_Recorded data_
*-*-*
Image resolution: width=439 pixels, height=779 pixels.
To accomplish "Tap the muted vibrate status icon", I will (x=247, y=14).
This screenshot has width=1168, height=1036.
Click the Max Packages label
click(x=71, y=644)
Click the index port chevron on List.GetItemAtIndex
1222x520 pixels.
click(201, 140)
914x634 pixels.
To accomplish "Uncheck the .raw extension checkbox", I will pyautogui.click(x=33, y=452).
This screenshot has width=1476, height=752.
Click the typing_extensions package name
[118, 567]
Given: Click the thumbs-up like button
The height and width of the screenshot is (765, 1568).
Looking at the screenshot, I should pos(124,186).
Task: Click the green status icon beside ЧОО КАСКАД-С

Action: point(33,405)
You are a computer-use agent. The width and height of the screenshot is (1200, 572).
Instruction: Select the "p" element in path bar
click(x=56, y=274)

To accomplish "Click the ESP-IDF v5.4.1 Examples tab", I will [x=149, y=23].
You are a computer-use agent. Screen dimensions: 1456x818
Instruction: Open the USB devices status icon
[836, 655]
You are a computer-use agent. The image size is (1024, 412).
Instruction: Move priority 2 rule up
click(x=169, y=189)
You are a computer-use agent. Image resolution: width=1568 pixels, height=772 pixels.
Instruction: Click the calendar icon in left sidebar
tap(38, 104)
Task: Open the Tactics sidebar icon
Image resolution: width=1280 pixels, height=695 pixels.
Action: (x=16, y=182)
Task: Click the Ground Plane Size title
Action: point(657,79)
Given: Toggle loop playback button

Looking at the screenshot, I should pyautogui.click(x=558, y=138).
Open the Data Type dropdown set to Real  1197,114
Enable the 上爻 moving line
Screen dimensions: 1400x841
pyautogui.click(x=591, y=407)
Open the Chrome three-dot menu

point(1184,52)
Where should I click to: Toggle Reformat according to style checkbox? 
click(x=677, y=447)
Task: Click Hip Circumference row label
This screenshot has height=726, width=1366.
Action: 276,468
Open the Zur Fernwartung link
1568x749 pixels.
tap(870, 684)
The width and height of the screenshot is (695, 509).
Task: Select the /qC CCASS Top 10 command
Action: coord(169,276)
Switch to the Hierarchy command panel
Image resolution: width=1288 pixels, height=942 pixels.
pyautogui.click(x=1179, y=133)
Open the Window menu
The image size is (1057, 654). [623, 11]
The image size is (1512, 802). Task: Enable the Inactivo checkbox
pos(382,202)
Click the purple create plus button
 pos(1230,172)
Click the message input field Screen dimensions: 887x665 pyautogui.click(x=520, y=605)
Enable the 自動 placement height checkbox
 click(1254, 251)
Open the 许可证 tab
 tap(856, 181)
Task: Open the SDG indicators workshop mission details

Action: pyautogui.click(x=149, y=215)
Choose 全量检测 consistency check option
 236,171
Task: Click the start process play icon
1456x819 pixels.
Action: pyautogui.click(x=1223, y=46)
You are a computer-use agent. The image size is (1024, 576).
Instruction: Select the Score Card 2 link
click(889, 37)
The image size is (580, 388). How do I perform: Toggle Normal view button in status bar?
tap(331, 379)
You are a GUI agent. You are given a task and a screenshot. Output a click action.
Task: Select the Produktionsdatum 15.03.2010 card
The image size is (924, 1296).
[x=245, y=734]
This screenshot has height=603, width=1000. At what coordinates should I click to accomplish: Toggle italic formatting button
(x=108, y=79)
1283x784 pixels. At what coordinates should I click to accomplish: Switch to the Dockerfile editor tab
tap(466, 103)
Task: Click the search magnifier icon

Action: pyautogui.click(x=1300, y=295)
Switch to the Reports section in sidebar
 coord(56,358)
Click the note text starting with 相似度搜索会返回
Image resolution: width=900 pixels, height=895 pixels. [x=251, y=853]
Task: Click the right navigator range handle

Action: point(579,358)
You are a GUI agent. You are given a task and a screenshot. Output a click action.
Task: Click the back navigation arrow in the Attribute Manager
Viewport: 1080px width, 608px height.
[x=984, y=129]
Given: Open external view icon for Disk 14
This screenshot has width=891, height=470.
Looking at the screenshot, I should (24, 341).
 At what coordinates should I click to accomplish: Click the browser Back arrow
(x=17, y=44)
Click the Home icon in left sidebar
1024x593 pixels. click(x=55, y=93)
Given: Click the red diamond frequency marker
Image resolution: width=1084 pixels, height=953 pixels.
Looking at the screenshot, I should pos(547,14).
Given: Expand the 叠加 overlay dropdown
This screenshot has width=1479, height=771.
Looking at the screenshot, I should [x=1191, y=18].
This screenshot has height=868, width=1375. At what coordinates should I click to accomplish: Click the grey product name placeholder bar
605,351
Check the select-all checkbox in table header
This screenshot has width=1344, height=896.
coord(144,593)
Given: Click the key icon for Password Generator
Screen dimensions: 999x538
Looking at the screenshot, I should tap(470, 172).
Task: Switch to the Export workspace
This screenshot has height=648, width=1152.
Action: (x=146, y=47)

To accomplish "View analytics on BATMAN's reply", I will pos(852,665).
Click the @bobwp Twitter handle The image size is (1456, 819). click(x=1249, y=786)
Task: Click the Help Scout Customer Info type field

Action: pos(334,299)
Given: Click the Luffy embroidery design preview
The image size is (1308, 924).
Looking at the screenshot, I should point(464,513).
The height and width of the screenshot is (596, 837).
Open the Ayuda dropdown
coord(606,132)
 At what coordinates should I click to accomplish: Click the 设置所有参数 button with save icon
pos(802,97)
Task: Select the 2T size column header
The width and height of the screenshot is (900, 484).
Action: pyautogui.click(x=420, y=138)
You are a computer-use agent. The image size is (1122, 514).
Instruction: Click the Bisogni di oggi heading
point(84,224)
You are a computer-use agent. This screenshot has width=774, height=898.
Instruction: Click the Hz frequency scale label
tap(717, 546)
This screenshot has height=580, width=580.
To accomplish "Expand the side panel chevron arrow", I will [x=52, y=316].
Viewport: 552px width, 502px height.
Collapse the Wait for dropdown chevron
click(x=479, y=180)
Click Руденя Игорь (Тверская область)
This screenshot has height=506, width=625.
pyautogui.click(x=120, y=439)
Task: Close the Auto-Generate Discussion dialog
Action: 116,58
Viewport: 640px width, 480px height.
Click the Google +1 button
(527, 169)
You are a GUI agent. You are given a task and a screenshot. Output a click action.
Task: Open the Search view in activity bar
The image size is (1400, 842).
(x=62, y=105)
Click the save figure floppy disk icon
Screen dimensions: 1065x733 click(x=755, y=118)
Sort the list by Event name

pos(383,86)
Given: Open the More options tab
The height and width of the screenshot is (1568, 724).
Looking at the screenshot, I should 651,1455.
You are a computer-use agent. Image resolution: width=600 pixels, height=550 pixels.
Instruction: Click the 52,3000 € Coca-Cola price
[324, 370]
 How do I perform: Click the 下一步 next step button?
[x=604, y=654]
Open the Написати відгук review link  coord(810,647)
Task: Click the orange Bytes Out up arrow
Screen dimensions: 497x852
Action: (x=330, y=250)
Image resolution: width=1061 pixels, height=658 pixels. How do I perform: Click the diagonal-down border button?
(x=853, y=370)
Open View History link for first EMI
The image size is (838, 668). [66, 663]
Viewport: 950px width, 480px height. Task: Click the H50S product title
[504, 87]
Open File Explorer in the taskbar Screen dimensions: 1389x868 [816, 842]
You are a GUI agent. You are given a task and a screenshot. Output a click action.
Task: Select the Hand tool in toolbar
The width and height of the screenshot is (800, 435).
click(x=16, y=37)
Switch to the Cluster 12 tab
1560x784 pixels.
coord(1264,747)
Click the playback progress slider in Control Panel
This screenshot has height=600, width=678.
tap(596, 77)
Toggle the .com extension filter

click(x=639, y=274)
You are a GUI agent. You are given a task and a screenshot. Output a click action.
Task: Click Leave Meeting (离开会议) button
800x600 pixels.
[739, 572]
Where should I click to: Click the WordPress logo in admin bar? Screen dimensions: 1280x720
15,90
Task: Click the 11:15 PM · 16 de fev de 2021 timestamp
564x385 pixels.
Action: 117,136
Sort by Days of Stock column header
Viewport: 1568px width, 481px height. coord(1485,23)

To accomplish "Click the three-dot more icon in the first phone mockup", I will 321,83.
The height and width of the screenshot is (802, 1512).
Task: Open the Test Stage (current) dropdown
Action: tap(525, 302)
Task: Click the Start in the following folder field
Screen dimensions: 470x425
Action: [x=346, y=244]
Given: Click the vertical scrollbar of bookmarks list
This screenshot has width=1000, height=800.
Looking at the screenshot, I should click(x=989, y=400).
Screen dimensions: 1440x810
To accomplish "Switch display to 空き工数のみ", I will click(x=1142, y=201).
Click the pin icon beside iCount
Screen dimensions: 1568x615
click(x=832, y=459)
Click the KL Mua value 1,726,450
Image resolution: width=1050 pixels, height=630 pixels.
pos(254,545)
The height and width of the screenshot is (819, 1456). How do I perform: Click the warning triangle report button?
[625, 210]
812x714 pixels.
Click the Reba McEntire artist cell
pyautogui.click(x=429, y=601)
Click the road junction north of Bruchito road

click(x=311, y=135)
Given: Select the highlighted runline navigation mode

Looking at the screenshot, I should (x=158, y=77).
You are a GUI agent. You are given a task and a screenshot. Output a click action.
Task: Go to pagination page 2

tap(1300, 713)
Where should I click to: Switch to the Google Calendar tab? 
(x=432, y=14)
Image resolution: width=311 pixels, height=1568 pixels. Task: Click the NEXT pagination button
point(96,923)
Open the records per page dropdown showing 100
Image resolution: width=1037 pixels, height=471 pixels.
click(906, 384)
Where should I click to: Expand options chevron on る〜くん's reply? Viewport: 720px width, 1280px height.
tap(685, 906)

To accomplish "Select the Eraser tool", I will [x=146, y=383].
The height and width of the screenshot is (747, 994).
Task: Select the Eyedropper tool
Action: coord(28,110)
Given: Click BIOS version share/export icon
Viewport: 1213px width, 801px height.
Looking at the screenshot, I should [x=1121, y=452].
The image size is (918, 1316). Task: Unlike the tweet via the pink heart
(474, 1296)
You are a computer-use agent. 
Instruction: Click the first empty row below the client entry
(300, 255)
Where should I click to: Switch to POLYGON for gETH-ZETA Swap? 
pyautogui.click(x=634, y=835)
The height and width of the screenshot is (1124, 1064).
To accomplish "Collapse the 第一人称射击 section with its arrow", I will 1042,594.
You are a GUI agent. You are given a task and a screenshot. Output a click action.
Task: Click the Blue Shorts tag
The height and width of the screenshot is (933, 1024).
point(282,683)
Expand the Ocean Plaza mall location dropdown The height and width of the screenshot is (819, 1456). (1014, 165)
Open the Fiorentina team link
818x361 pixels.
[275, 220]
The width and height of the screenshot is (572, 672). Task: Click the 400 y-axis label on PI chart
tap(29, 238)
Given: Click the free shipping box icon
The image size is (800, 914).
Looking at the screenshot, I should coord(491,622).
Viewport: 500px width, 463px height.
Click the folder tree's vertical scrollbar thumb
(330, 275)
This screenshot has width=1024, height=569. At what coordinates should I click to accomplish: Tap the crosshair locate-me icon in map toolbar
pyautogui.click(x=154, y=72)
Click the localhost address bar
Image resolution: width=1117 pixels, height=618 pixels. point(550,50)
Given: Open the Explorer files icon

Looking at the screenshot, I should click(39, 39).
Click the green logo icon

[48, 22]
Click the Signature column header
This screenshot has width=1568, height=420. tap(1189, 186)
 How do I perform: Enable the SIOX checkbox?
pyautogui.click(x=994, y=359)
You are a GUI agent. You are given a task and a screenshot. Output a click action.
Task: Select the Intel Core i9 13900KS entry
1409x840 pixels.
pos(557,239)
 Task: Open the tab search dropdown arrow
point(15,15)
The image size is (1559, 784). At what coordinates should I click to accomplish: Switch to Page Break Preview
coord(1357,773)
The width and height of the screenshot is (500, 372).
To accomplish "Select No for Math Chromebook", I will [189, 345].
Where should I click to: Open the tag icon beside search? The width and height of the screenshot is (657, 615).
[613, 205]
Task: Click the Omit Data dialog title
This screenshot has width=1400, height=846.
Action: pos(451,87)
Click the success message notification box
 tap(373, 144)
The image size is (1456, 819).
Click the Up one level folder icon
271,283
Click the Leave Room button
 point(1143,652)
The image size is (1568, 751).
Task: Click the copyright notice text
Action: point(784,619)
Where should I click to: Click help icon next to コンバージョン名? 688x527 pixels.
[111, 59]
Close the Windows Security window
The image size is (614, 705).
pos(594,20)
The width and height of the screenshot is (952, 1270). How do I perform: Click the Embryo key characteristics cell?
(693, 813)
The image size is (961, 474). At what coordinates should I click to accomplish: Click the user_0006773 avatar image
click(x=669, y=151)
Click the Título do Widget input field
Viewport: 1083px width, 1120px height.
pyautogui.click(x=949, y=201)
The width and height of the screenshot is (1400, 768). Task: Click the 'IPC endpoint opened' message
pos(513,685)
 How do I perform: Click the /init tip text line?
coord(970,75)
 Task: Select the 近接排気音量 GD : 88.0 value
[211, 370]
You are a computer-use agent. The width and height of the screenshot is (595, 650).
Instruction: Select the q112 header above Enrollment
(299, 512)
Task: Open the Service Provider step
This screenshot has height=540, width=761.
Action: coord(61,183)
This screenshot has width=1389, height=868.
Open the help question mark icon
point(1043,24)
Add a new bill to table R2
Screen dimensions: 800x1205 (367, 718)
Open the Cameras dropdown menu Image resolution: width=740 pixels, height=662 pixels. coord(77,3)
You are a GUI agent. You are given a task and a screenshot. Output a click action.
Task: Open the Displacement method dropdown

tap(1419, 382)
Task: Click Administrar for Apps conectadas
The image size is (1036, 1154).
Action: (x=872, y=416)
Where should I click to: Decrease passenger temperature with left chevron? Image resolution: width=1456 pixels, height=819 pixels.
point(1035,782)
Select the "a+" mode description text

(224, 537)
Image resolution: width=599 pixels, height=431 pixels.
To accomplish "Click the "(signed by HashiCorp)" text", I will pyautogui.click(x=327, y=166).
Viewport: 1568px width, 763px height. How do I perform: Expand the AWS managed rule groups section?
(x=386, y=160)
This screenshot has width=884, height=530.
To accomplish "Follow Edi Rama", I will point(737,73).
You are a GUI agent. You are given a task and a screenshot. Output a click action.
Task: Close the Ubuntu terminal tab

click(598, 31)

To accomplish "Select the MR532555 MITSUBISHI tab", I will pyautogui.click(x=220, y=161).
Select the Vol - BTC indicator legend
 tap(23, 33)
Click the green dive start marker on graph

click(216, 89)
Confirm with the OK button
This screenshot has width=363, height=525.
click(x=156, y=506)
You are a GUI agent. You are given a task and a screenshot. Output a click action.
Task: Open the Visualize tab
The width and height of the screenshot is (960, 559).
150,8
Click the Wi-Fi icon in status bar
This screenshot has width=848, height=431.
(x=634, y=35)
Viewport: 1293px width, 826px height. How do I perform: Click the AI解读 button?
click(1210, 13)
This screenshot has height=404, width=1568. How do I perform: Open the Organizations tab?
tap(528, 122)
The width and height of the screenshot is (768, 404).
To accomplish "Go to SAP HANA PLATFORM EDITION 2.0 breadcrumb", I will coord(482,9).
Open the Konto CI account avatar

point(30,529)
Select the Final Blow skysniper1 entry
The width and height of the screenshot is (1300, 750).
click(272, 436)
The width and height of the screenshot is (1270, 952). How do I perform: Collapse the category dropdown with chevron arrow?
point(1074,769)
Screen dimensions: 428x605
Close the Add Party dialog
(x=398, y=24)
*-*-*
_Work required_
Count the lines in the data above that contain the string "avatar", with case counting, and reply with the number alone.

_Output for this exercise_
2